Title pretty much says it all but to illustrate take the following hypothetical*:
President Bush, during the State of the Union address, pulls out a gun and shoots Ted Kennedy. Assume, for whatever reason, Congress is slow and/or refuses to impeach the president. Can the District Attorney still file charges against President Bush? Beyond filing charges can the DA compel him to appear in court? If it somehow got far enough that the President had not been impeached but was convicted of the crime would the Oval Office move to the state penitentiary?
If it makes a difference would it matter if the crime occurred before the president was elected and took office?
Note that the SCOTUS ruled (unanimously no less) in Clinton v. Jones that an president is not immune from civil litigation while president. However, while I cannot see why a criminal case would be viewed differently by the court they make no mention of it I saw.
[sub]*- Note this is not meant to be a Bush bashing thread nor a republican versus democrat thread. The examples I use are merely because those are the people in those positions today.
I’ll take a shot here. I’m fairly certain that, under the Constitution, the only process for charging and trying a sitting U.S. President, for a criminal act, is by impeachment.

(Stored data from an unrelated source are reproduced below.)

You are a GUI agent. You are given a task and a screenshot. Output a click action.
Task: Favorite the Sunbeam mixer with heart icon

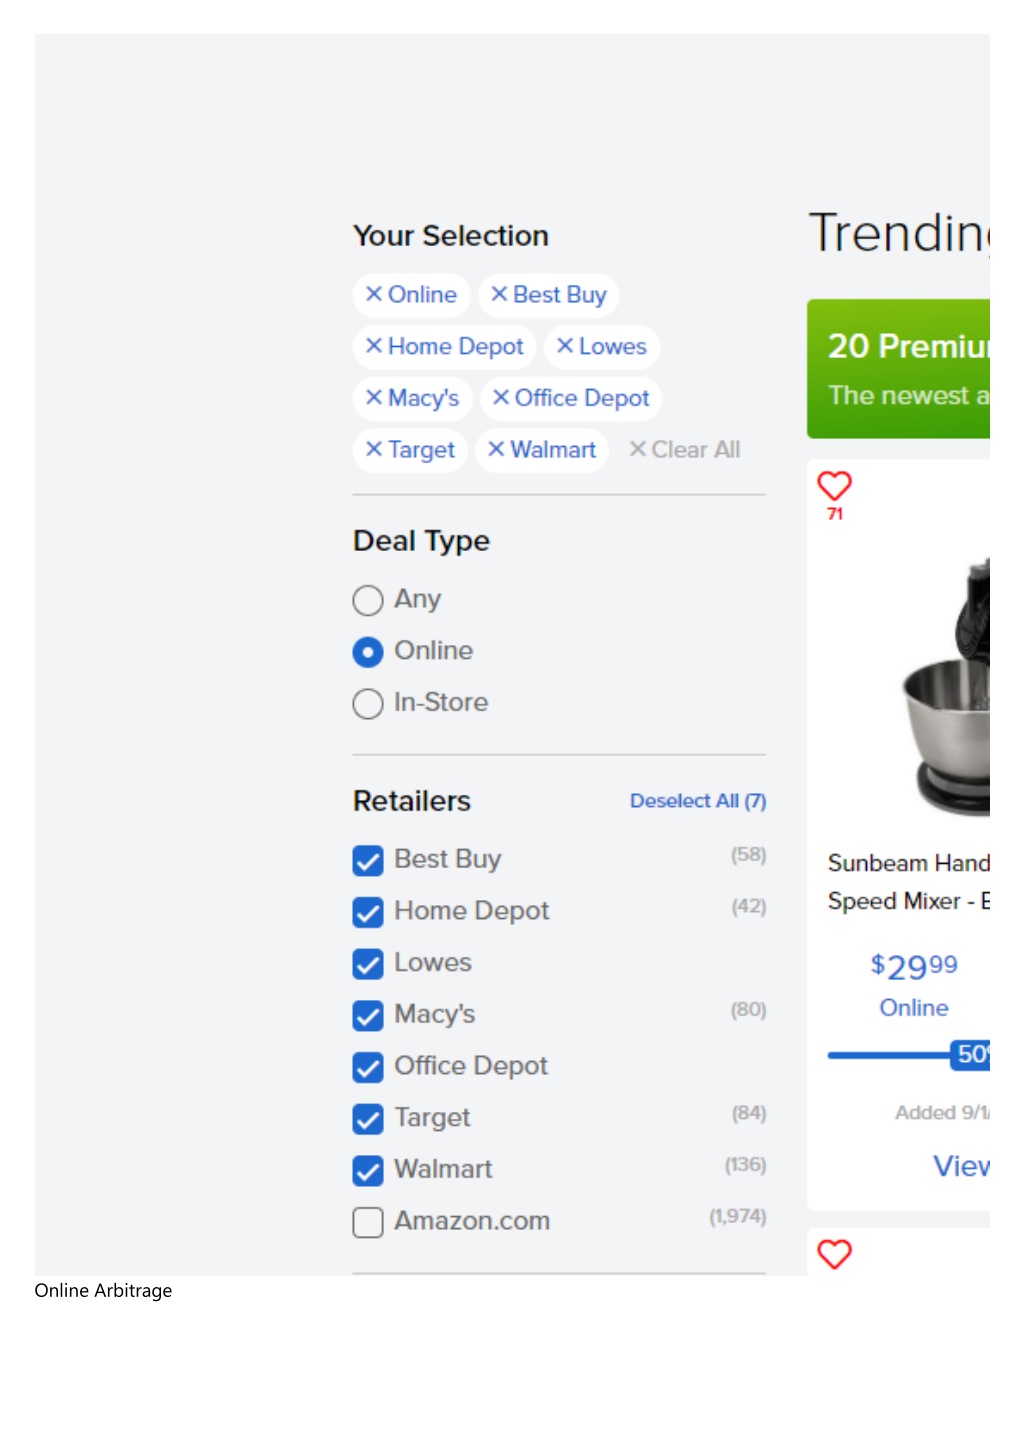tap(834, 486)
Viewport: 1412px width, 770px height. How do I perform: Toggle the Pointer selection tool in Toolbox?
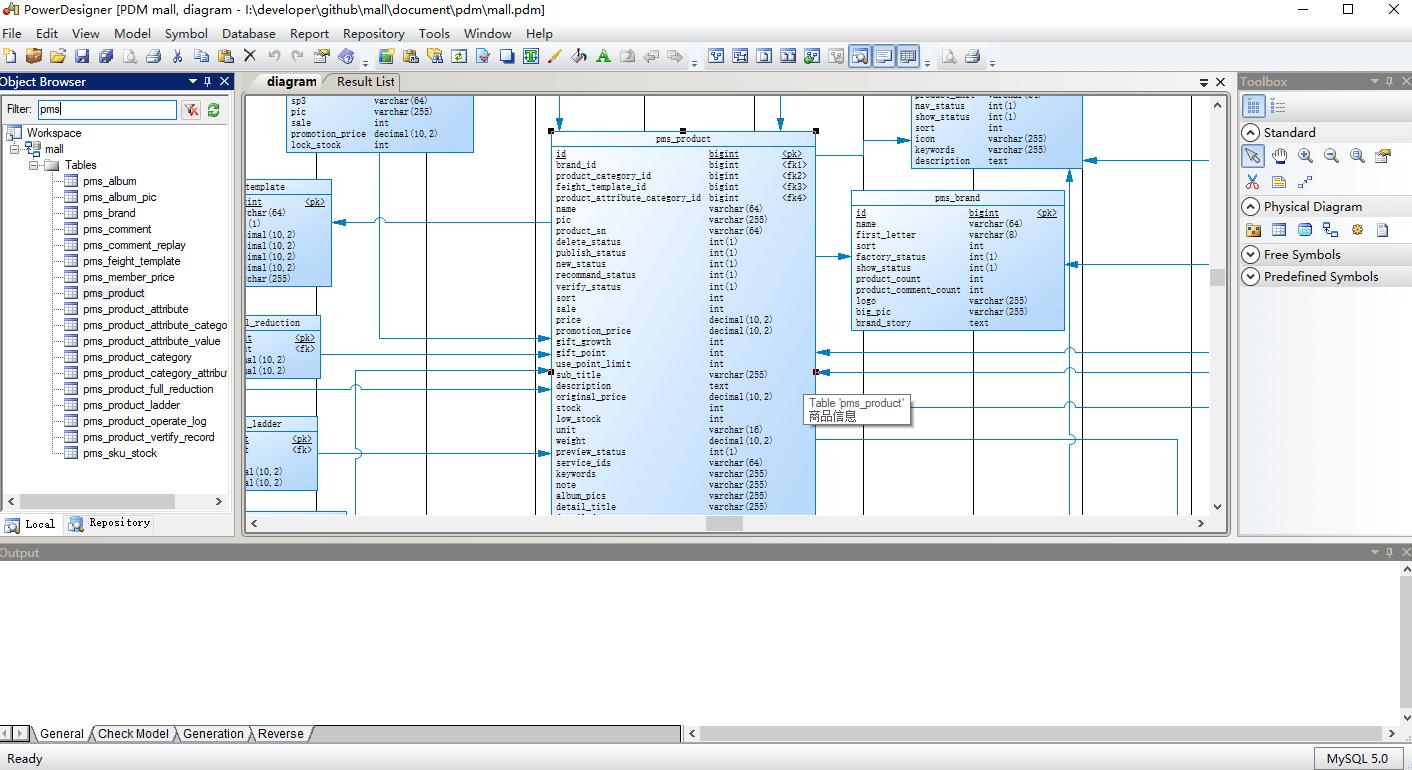tap(1252, 156)
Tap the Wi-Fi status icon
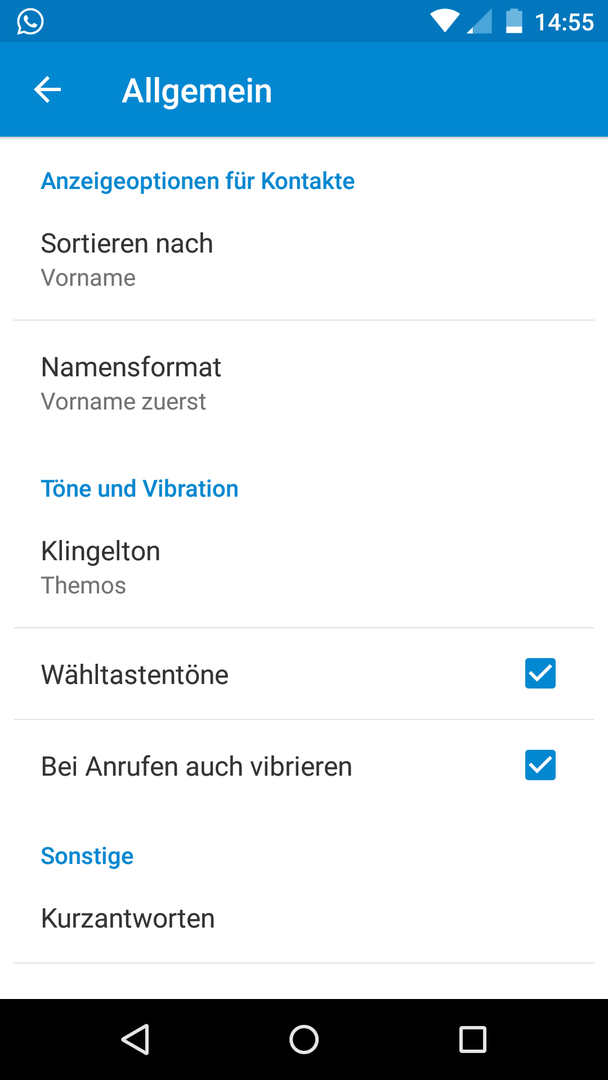This screenshot has width=608, height=1080. point(445,21)
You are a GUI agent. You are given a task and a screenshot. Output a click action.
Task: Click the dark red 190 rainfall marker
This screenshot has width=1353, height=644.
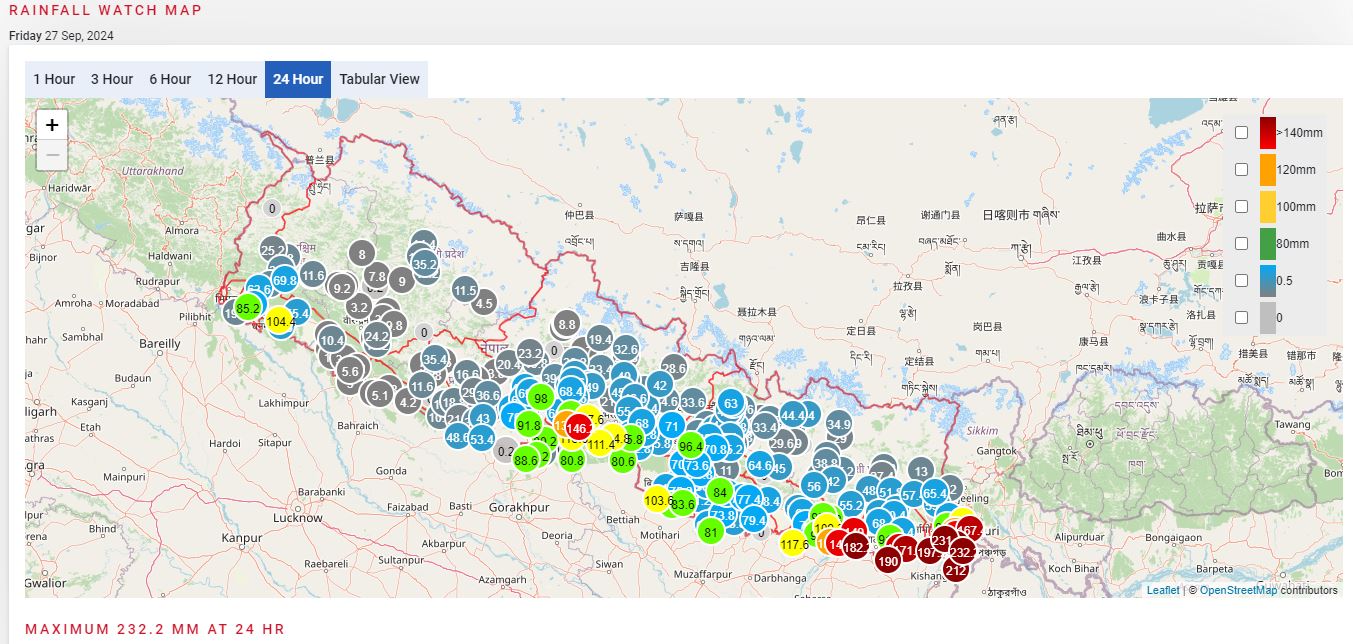pos(888,561)
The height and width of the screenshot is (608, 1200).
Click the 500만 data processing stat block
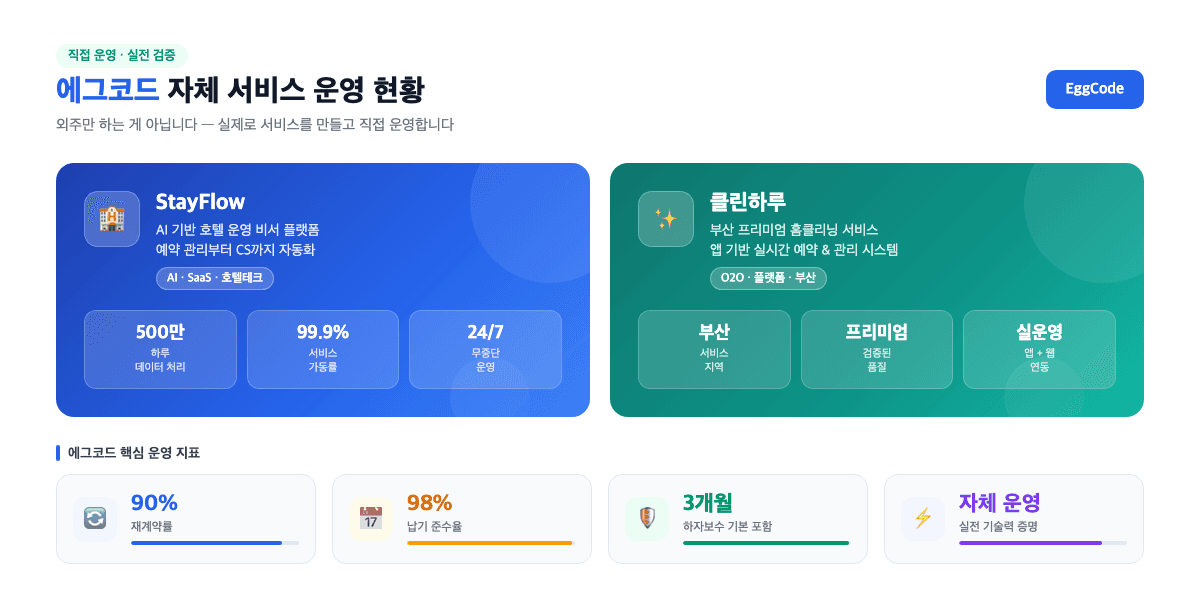coord(160,349)
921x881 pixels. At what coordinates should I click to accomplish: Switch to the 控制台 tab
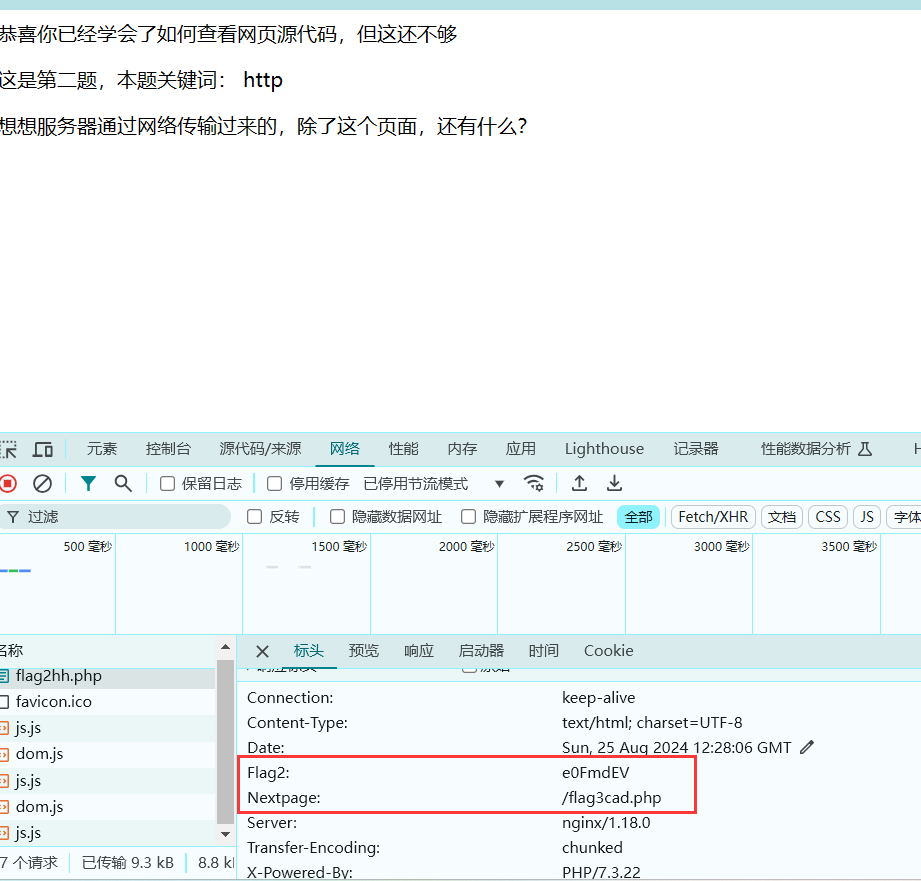coord(168,449)
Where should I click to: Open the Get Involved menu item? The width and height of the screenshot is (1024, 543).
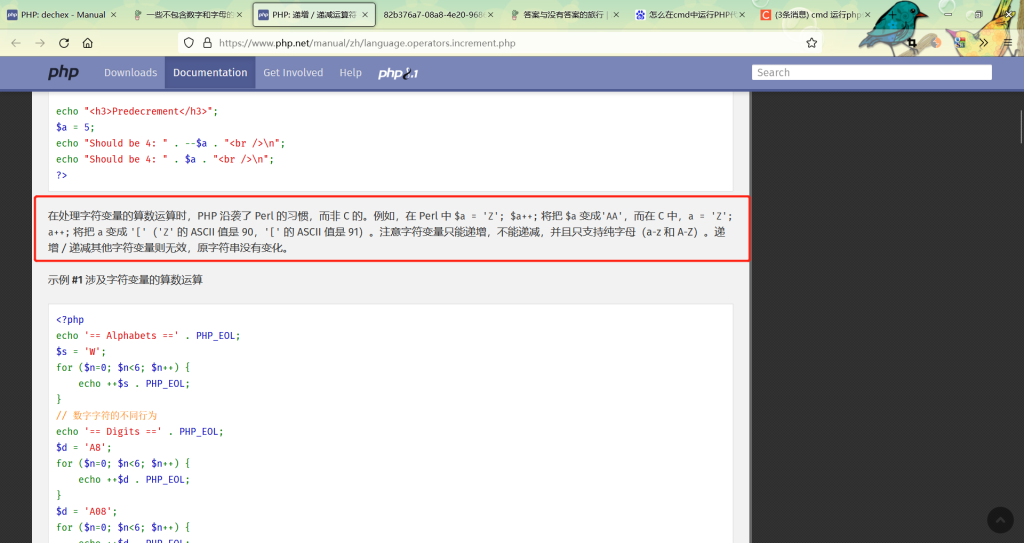pos(293,73)
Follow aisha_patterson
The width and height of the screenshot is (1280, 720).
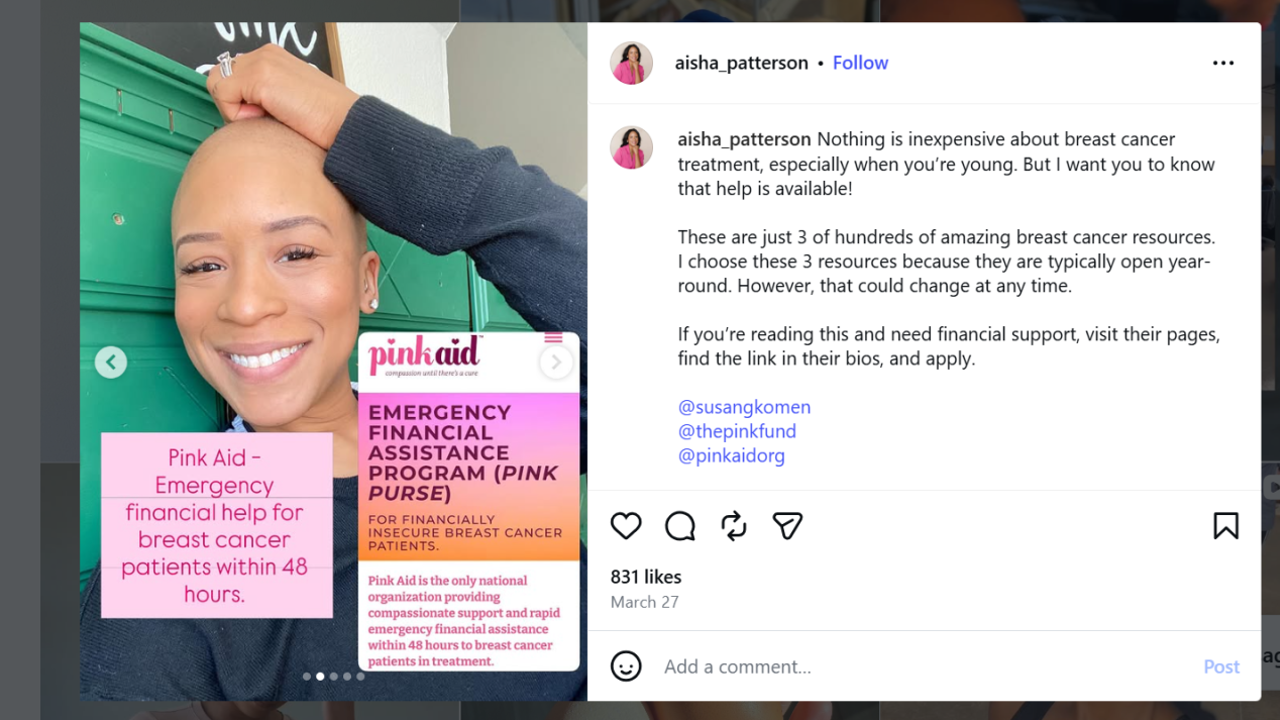860,63
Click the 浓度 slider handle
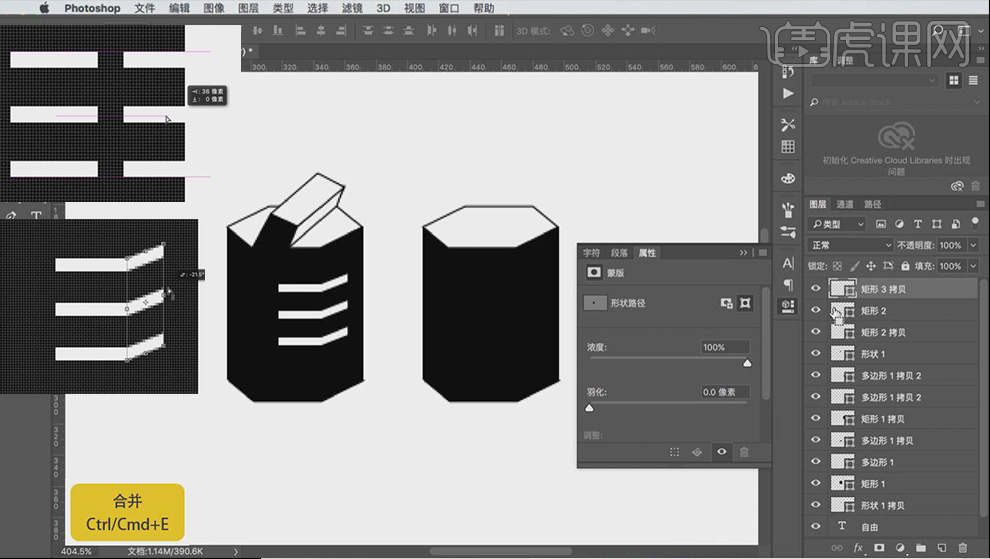Screen dimensions: 990x559 tap(746, 364)
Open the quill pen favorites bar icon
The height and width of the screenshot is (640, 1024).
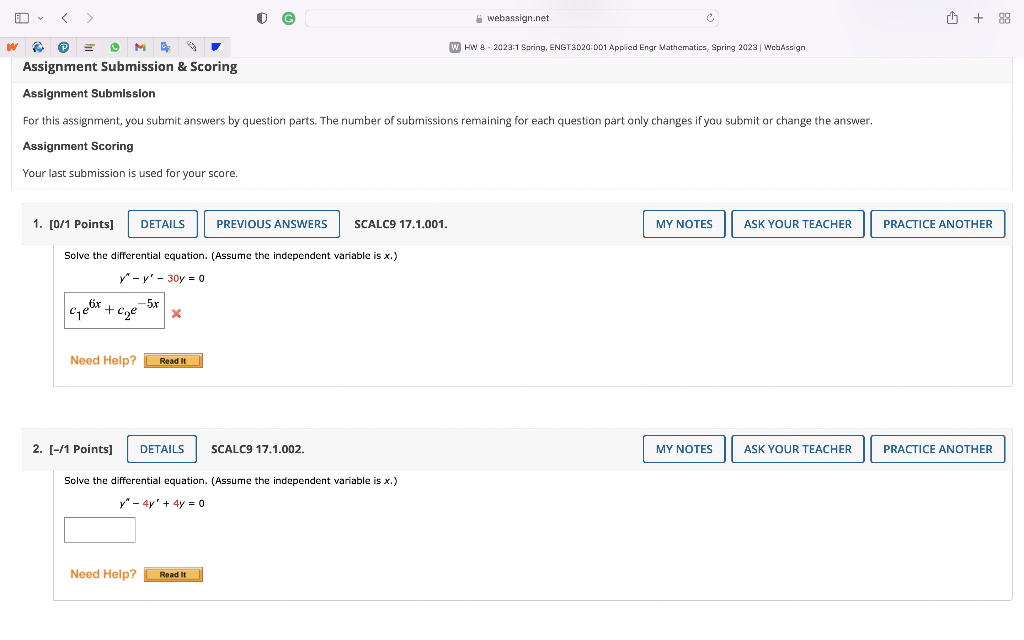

That is true if thge President commits a criminal act as the President, in the role of President.
I.E. – He uses his Presidential powers in an illegal way.
In that situation – impeachment.
However, if George Bush pulls out a gun and shoots someone in cold blood, he can face “civilian” criminal charges as well as face indictment by the grand jury, criminal trial, etc – as well as probable impeachment.
Now your example is very obvious – out and out murder.
But odds are in real life a criminal act by a President is blurry – don;t really now where the office of POTUS ends and the man begins.
Then VP Spiro Agnew was being investigated by the MD DA for kickbacks when he was govenor of MD. The evidence was sufficient that Agnew made a deal where he resigned. If the Veep (which is as contitutionally protected as the PotUS) can’t avoid being prosecuted by a state, there’d be no problem prosecuting the PotUS. (Else Spiro could have just told the DA “Come back in '77!”)
Therefore the impeachment process has no connection with the law, whether criminal or civil. Impeachment is an entirely political process, and the grounds can be whatever Congress deems appropriate. There is no obstacle to the indictment, trial, conviction, or sentencing of a President any more than there’s an obstacle to suing him.
In the OP scenario, Bush would immediately be arrested for murder, and in all likelihood if he didn’t resign the Presidency he’d be rapidly impeached and removed, unless the Cabinet invoked the 25th Amendment and devolved his powers upon the VP first. But he’d still be President by title then.
Impeachment has nothing to do with criminal prosecution. The only possible effect of impeachment is being removed from office and/or being barred from holding an office in the future. Impeachment procedures do not carry any power to imprison, fine, or punish its subject in any other manner.